TREMENDOUS PROGRESS MADE IN HIV, BUT SERIOUS DISPARITIES REMAIN

This week, I’m in Boston for the annual Conference on Retroviruses and Opportunistic Infections (CROI). It’s one of the premier scientific meetings where we hear the latest research in HIV prevention and treatment. Last year, for example, researchers presented undeniable evidence that pre-exposure prophylaxis (PrEP) is effective in preventing HIV infection in real-world settings. These findings were a game changer and led to our decision to cite PrEP as one of the four pillars of the National HIV/AIDS Strategy: Updated to 2020 [PDF 2,230 KB]. Just yesterday, researchers highlighted data on the use of a vaginal ring containing PrEP medication, noting that it shows promise for overcoming difficulties with adherence to PrEP.

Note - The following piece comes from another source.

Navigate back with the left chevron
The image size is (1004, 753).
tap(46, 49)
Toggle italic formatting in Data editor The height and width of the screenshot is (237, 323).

Today at CROI, our colleagues from the Centers for Disease Control and Prevention (CDC) released new data on viral suppression and new estimates for lifetime risk of HIV diagnosis. The data on viral suppression illustrate solid progress we’ve made over the past years, noting that from 2009 to 2013, the proportion of people receiving HIV care who were virally suppressed increased from 72% to 80%.

For the first time, estimates of lifetime risk of HIV diagnosis were shown by state and risk group. There is some good news and some bad news. The good news is that the analysis found that lifetime risk of HIV diagnosis in the U.S. is now 1 in 99, an improvement from a previous analysis that reported overall risk at 1 in 78.